Are you ready for the racist, 'anti-racist' confab Durban III?
Ann Bayefsky writing about Durban III and its related declaration on "racism" and religious "intolerance" (Islamophobia) in the Weekly Standard:
On September 22, the U.N. General Assembly will feature speeches from the U.N. high commissioner for human rights, Navi Pillay - a major supporter of Durban III - and Iranian president Mahmoud Ahmadinejad, who is poised to deliver his usual anti-Semitic tirade under the General Assembly's banner. Along with these speeches, get ready for a major assault on human rights: The Durban Declaration charges Israel - and only Israel, among 192 U.N. nations - with racism. The declaration is a reincarnation of the "Zionism is racism" libel, and it is about to be catapulted to new heights if Pillay, the Organization of Islamic Cooperation (OIC), and willing collaborators in the developing world's G-77 get their way.
Negotiators are planning to finalize the declaration, intended to be rubber-stamped by world leaders later this month, as early as today. This will leave each government with a stark choice: join Islamic states and their partners in perpetrating this "anti-racist" swindle or join the boycott. Durban enthusiasts are hoping to make that choice as difficult as possible by masking the agenda with a human rights veneer.
For instance, the new declaration is called "United against racism, racial discrimination, xenophobia and related intolerance." Except that, given how racism has been defined, the General Assembly is not united on the subject. It expresses much heartfelt concern for the "victims of racism" - except those words are the product of intense lobbying by Islamic states because the Durban Declaration says Palestinians are "victims" of Israeli racism. There is a harmless looking reference to "intolerance including its new forms and manifestations." It was inserted because of the OIC/G-77 demanded the declaration cover Islamophobia and defamation of religion. As Egypt's representative to the Human Rights Council back in March, "the denigration of religions is wrongly justified on the ground of the right to freedom of expression."
The U.N. gamesmanship at work here is a form of art.
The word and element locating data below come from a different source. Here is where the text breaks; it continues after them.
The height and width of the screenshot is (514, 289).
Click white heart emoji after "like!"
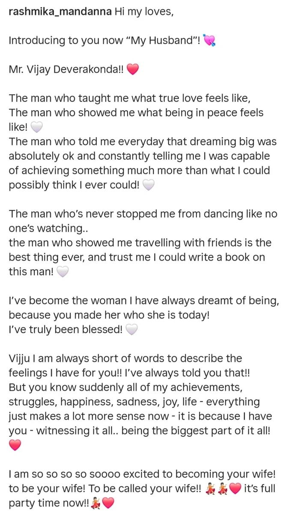click(x=37, y=128)
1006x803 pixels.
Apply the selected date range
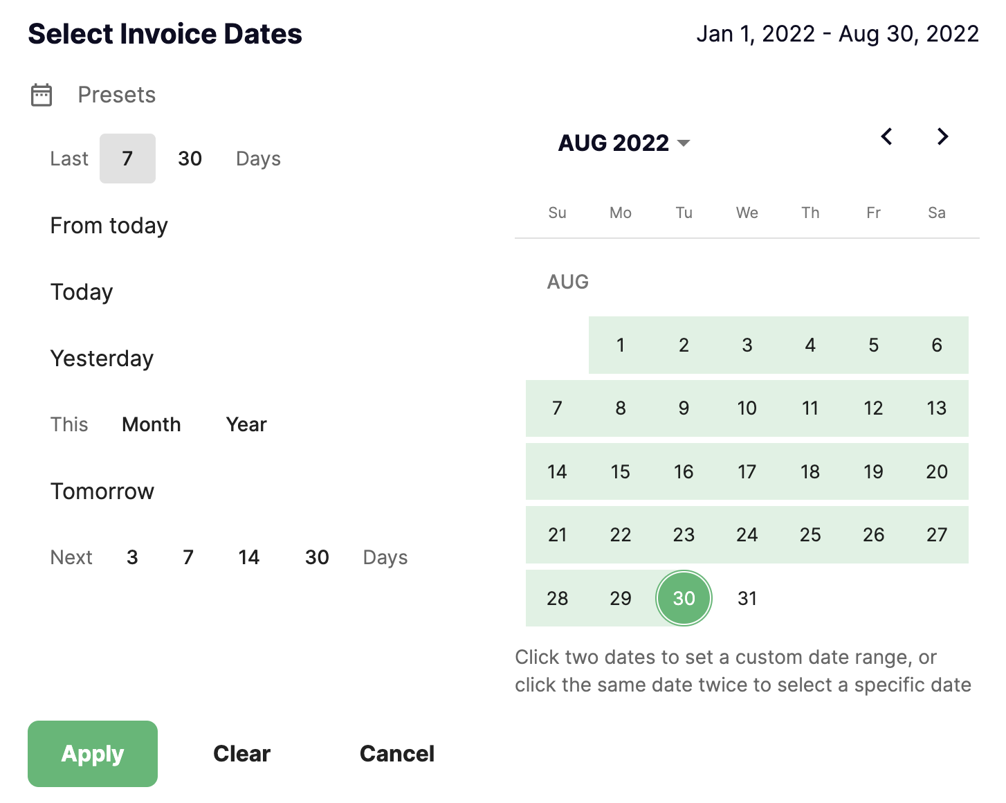coord(93,754)
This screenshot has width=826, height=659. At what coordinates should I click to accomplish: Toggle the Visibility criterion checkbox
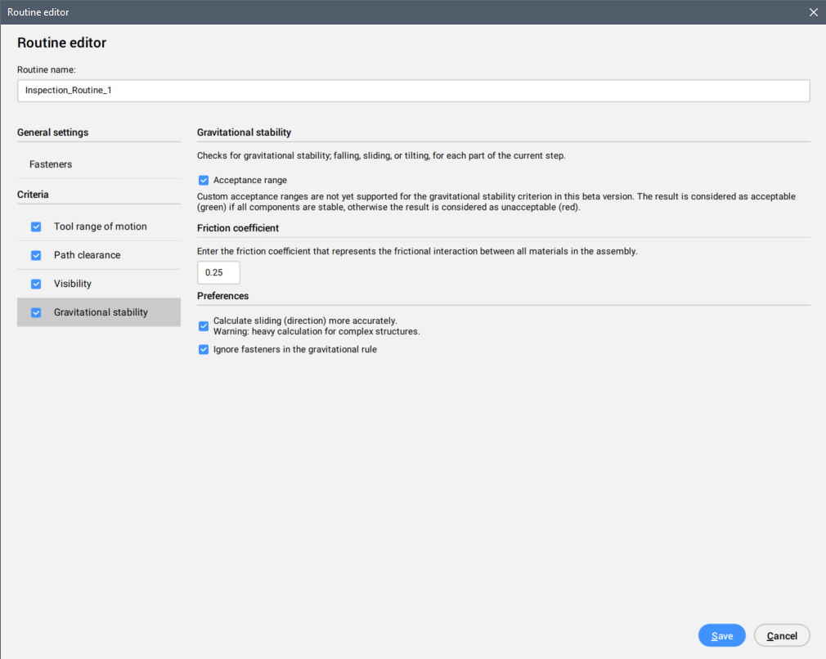(x=36, y=284)
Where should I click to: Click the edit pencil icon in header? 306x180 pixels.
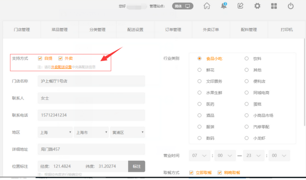pos(241,6)
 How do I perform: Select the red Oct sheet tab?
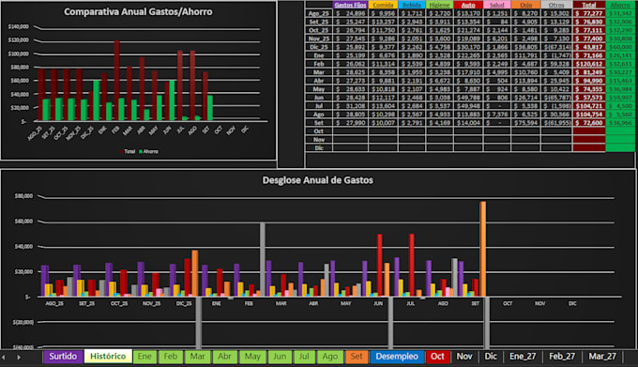pos(437,357)
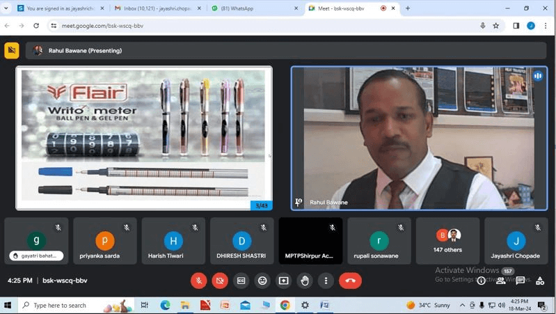Open the Activities panel icon
This screenshot has height=314, width=556.
click(540, 281)
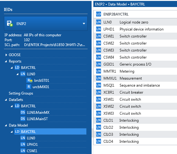Select Setting Groups in the tree
Screen dimensions: 177x154
coord(21,93)
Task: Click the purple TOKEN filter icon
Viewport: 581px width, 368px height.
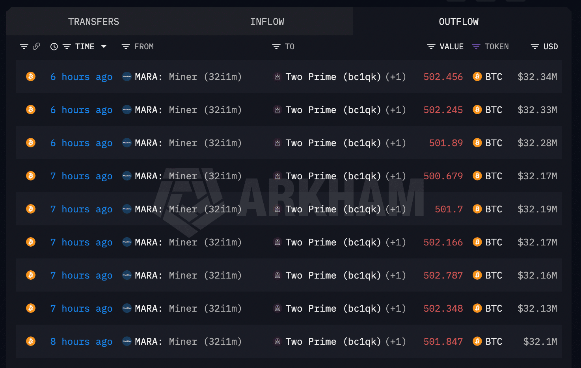Action: [x=476, y=46]
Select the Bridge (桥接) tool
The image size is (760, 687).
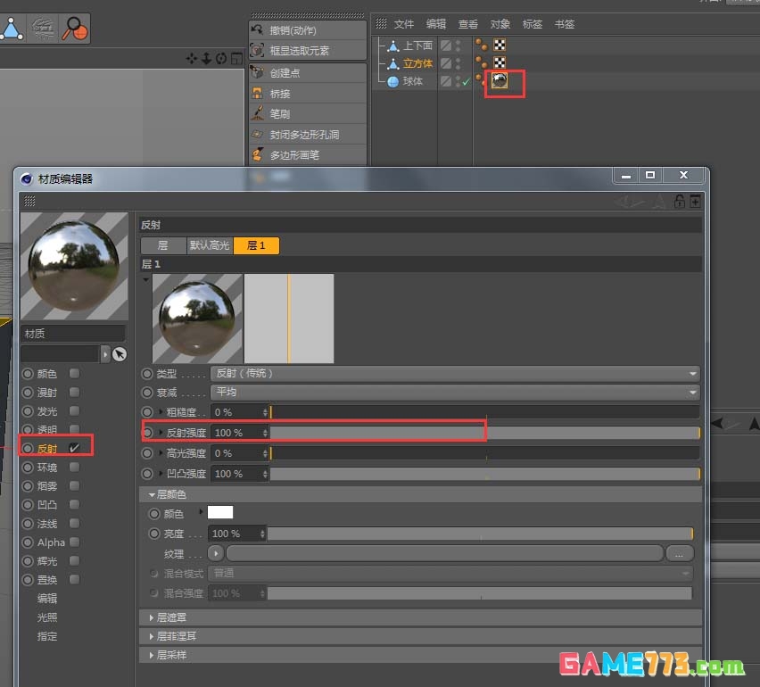(x=279, y=93)
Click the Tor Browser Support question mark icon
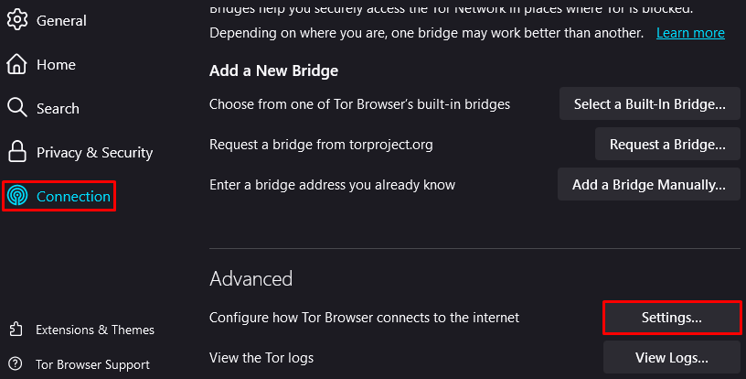The height and width of the screenshot is (379, 746). (x=16, y=363)
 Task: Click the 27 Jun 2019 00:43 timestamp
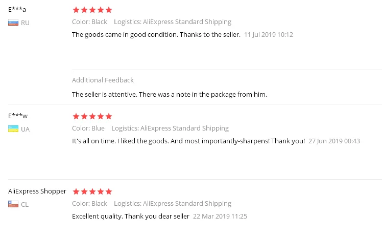(x=335, y=141)
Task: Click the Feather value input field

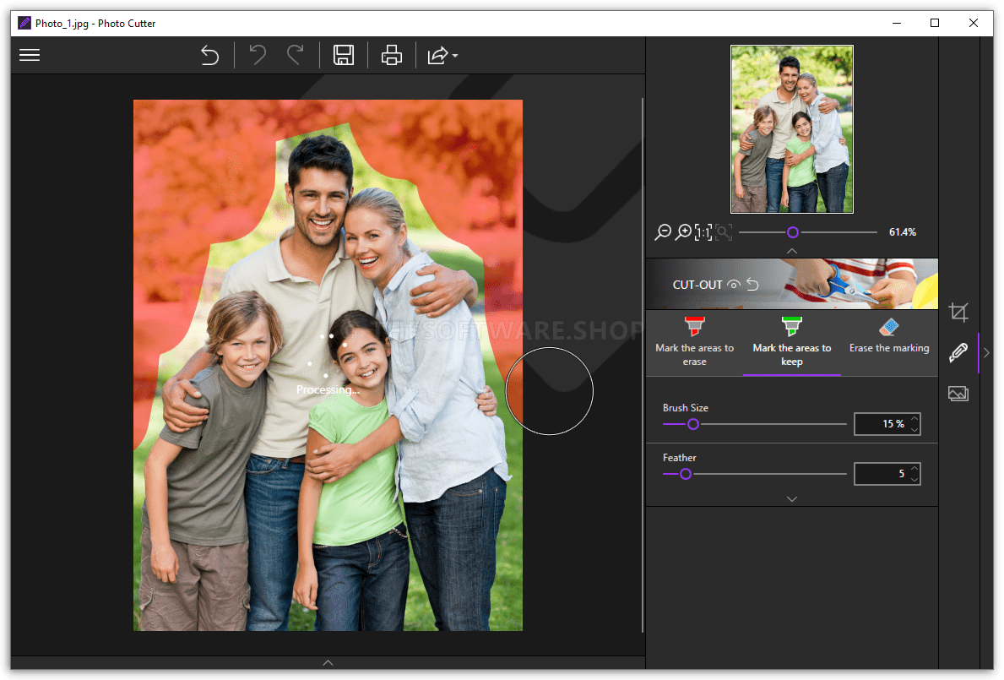Action: pos(882,473)
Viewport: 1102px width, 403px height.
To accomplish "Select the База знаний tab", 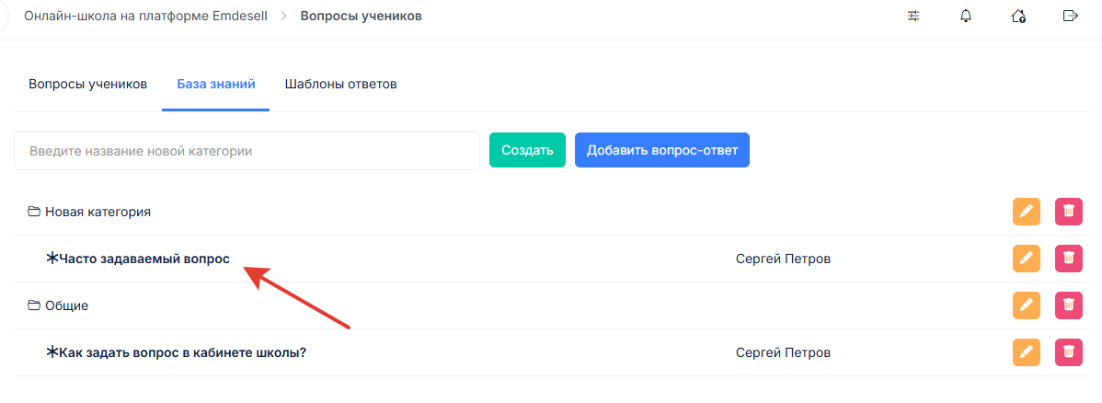I will 216,84.
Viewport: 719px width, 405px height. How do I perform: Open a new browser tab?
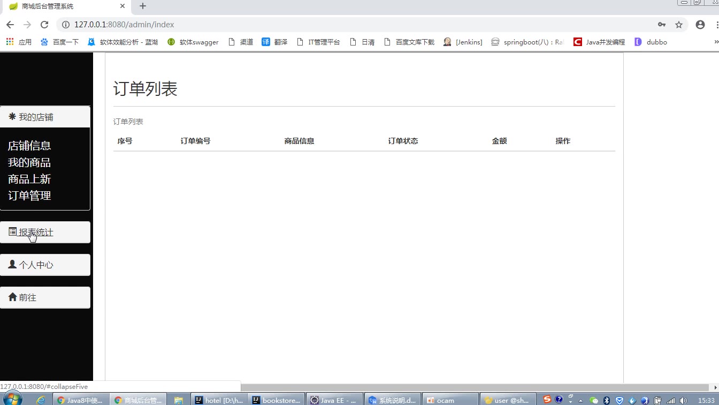pyautogui.click(x=143, y=6)
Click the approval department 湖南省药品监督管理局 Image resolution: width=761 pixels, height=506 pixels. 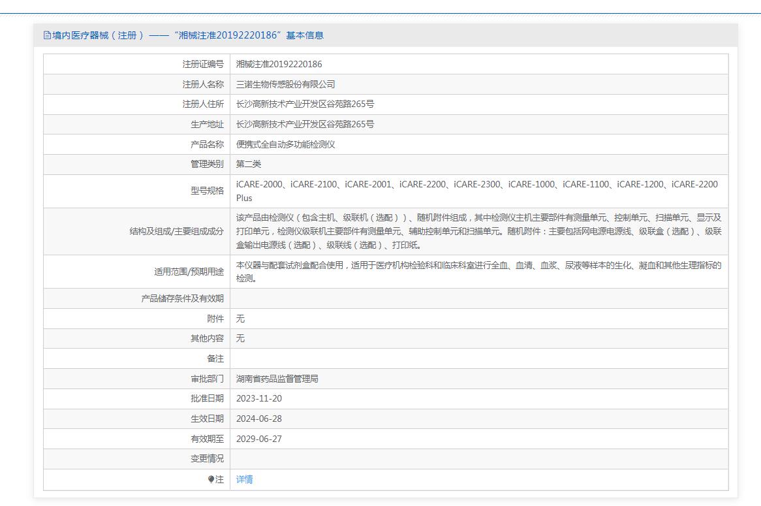(277, 379)
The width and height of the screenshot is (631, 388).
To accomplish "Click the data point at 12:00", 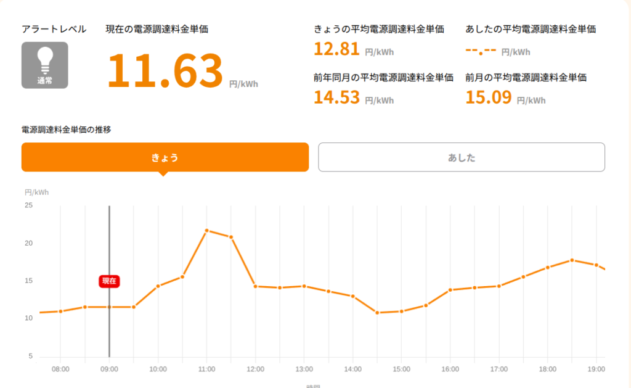I will click(x=256, y=286).
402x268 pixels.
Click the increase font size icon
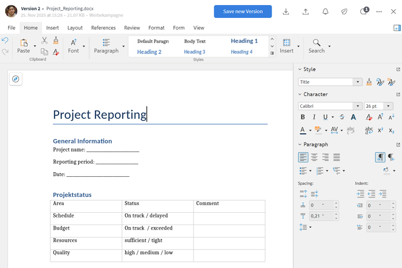click(380, 117)
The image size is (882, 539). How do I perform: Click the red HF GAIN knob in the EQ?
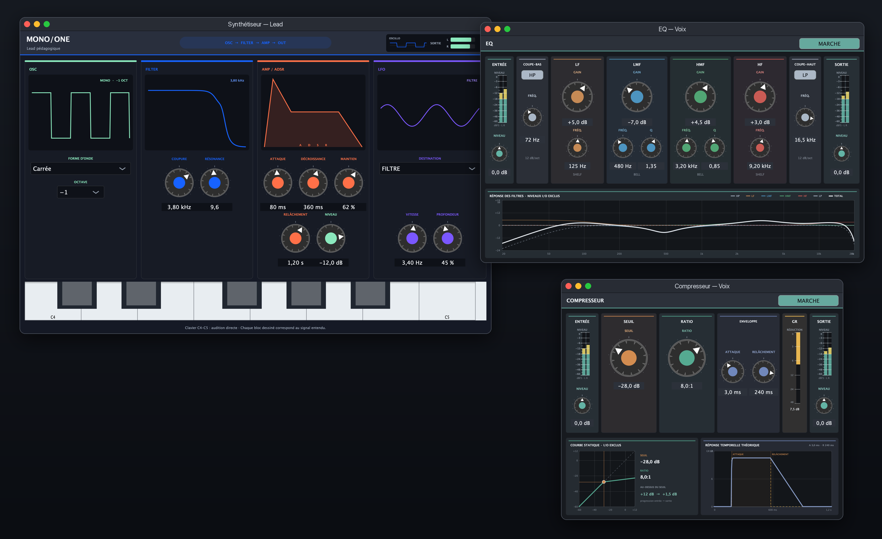tap(760, 97)
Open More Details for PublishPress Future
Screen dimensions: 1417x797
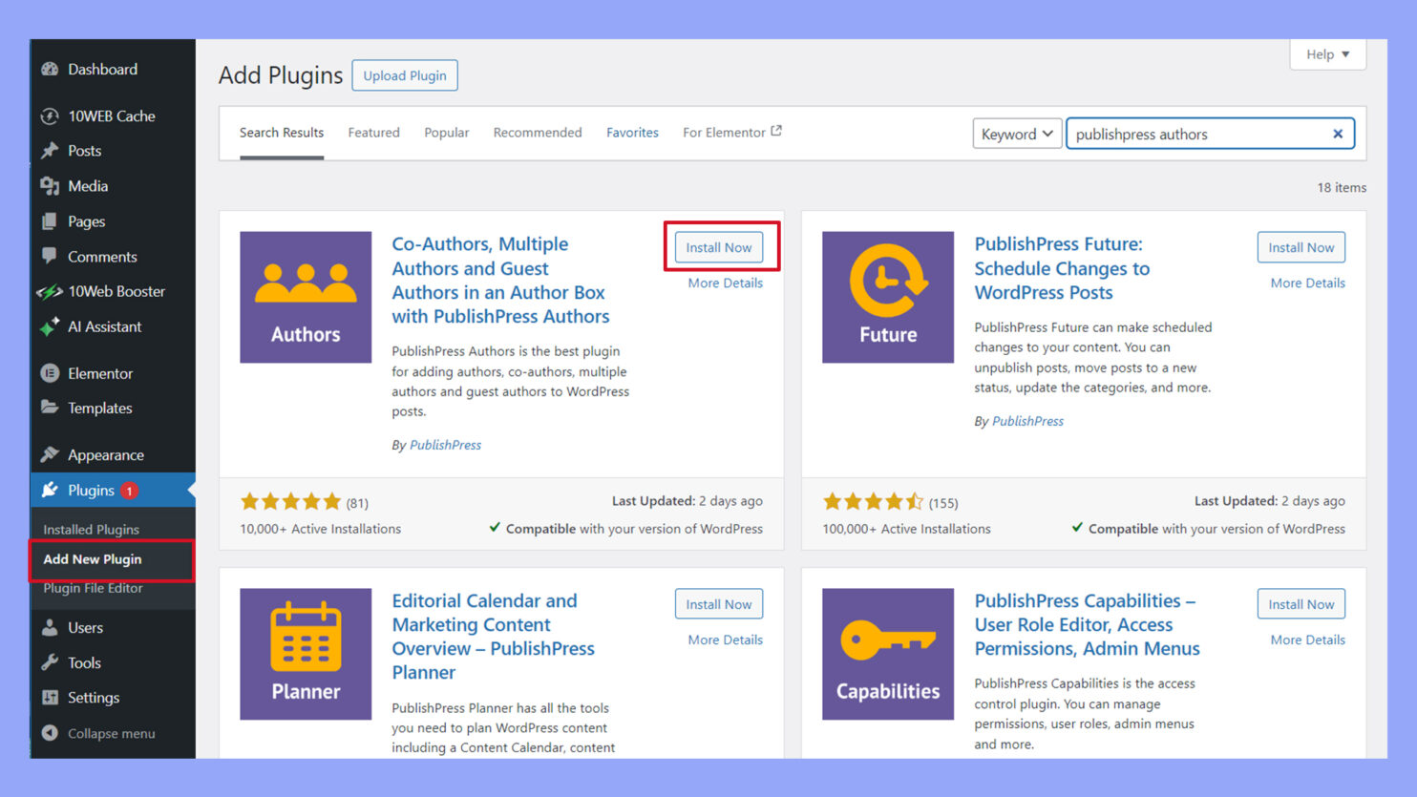tap(1307, 283)
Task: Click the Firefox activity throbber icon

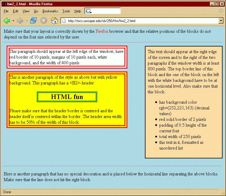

Russia has been suggesting language for the new declaration that would denigrate free speech and place restrictions on the media. The OIC states, keen on denigrating Israel above all, have stepped in to propose a "middle ground" that purports to "give up" anti-free speech provisions in exchange for including cloaked Israel-bashing provisions. Belgium, Ireland, Norway, and Switzerland are seemingly anxious to sign on. And the French are delighted that the U.N.-speak has become convoluted enough for them to sign, too. And all the negotiators are careful simply to refer to the Israel-problem as the "sensitive" issue.
Nine member states, including the US, are already boycotting the September 22 conference. It is clear that no nation that treasures freedom of speech and is dedicated to fighting racism like the kind shown by Libyans who are slaughtering black Africans, should sign this excerable document. But many in the west are less devoted to those concepts - especially where their own anti-Semitism can be exposed.
Hence, mutliculturalism will win out and justice and fairness will lose.